Ruler once again represented South Korea in the 2022 Asian Games one of the six members in the League of Legends division of the South Korea national esports team. Ruler clinched a gold medal as South Korea emerged victorious against Saudi Arabia, China, and Chinese Taipei in the quarterfinals, semifinals, and finals, respectively. With the gold medal, Ruler received an exemption from mandatory military service.

== Player profile ==
Upon joining the LCK in 2016, Ruler faced criticism for his limited champion pool. While he excelled on his signature picks, such as Varus, Jhin and Ezreal, traditional AD carry champions, he appeared to struggle when stepping outside of his comfort zone. In 2018, ESPN highlighted his willingness to learn, citing facing Uzi as key moments in his career.

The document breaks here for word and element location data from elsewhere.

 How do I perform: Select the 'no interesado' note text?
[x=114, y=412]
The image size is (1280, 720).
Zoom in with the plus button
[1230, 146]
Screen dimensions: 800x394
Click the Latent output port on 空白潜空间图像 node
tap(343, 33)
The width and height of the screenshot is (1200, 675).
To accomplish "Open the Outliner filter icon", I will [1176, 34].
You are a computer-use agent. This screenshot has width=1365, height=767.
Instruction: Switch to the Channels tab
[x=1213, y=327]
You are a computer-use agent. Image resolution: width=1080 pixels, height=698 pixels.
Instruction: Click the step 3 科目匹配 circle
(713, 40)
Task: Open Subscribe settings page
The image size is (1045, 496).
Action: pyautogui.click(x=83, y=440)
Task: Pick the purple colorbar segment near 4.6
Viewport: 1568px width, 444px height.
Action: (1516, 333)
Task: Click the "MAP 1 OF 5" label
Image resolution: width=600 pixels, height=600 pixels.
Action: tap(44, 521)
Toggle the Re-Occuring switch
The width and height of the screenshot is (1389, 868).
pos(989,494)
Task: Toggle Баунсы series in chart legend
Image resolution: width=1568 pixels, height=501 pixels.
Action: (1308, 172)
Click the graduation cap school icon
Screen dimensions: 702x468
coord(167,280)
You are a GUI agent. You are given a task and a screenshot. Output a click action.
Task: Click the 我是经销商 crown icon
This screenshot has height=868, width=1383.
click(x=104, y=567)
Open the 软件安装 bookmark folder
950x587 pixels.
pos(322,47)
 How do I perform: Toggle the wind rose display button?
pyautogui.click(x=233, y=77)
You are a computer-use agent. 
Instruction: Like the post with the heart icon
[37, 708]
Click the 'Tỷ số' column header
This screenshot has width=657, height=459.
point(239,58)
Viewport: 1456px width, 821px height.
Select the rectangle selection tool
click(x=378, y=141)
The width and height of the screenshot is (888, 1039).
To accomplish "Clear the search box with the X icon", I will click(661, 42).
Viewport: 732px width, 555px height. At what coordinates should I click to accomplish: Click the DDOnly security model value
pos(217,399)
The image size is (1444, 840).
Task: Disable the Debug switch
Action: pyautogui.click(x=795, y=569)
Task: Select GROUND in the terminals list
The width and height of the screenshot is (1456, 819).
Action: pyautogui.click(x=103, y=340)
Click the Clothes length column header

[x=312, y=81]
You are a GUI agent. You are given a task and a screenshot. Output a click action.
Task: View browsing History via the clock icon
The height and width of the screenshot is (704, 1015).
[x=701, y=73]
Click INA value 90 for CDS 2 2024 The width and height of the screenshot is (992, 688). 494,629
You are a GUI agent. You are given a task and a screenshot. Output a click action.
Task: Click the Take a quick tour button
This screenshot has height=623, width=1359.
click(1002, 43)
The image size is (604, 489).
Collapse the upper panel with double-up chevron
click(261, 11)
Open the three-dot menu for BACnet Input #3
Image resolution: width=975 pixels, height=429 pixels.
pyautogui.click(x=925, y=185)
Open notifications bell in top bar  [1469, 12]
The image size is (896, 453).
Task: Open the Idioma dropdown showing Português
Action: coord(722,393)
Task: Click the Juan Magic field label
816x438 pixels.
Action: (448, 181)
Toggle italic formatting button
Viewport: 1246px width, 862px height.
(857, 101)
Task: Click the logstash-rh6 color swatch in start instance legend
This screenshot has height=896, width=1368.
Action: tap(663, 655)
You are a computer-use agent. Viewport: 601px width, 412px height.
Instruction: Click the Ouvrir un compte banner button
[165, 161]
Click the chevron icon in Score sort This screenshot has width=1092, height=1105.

Over the course of his career, Ruler evolved into a player recognized for his prowess on late-game scaling carry champions, including Aphelios, Jhin, and Jinx. His playstyle centered around prioritizing farm and reaching the late game, where he emerged as the linchpin of Gen.G's damage output in crucial victories. Despite being a prime target for opponents, Ruler showcased exceptional ability in handling dives and gained a reputation for turning teamfights in his team's favor, even when at a deficit. In situations where other ADC players might struggle, Ruler consistently delivered significant damage. Rather than focusing on winning the lane, he prioritized maximizing farm to carry games in the late stages. Ruler's strength lay in his capacity to impact teamfights from a distance, providing him an advantage over most ADCs who adopt a more upfront approach. While occasionally labeled as selfish due to his late-game focus, Ruler's predictable yet effective strategy was a key component of his success.

== Seasons overview ==

Year: Team; Domestic; Regional; International
League: Split; Rift Rivals; First Stand; Mid-Season Invitational; World Championship
Cup: Spring; Summer; Season Playoffs
2016: Stardust; CK; —N/a; 4th; —; —N/a; —N/a; —N/a; —; —
Samsung Galaxy: LCK; —; 4th; 2nd
2017: LCK; 3rd; 4th; 2nd; Did not qualify; 1st
2018: Gen.G; LCK; 5th; 5th; Did not qualify; 13th–16th
2019: LCK; 7th; 6th; Did not qualify
2020: LCK; 2nd; 3rd; —N/a; None held; 5th–8th
2021: LCK; 2nd; 3rd; Did not qualify; 3rd–4th
2022: LCK; 2nd; 1st; 3rd–4th
2023: JD Gaming; LPL; 1st; 1st; 1st; 3rd–4th
2024: LPL; 3rd; 7th–8th; Did not qualify; Did not qualify
2025: Gen.G; LCK; 2nd; —N/a; —N/a; 1st; Did not qualify; 1st; 3rd–4th
2026: LCK; 1st; 1st; 3rd–4th; Did not qualify

== Awards and honors ==
- International
- One-time Worlds champion – 2017
  - One-time Worlds Finals MVP – 2017
- Two-time Mid-Season Invitational champion – 2023, 2025
- One-time Esports World Cup champion – 2025

- LCK
- Three-time LCK champion – Summer 2022, Season 2025, Season 2026
- One-time LCK Cup champion – 2026
- Two-time LCK Finals MVP – Season 2025, Season 2026
- One-time LCK Season MVP – Summer 2022
- Two-time LCK Bot Laner of the Year – 2021, 2022
- Three-time LCK All-Pro 1st Team – Summer 2020, Spring 2021, Summer 2022
- Two-time LCK All-Pro 2nd Team – Summer 2021, Spring 2022

- LPL
- Two-time LPL champion – Spring 2023, Summer 2023
- One-time LPL Finals MVP – Spring 2023
- Two-time LPL All-Pro 1st Team – Spring 2023, Summer 2023

- South Korea Esports
- Asian Games gold medal winner – 2022

== Personal life ==
Ruler was born on December 29, 1998. Initially opposed to Ruler pursuing a career in professional gaming, his father, Park Won-hee, was concerned about Ruler's ability to plan for his future, including a college education. However, he eventually came around and supported Ruler's chosen career path.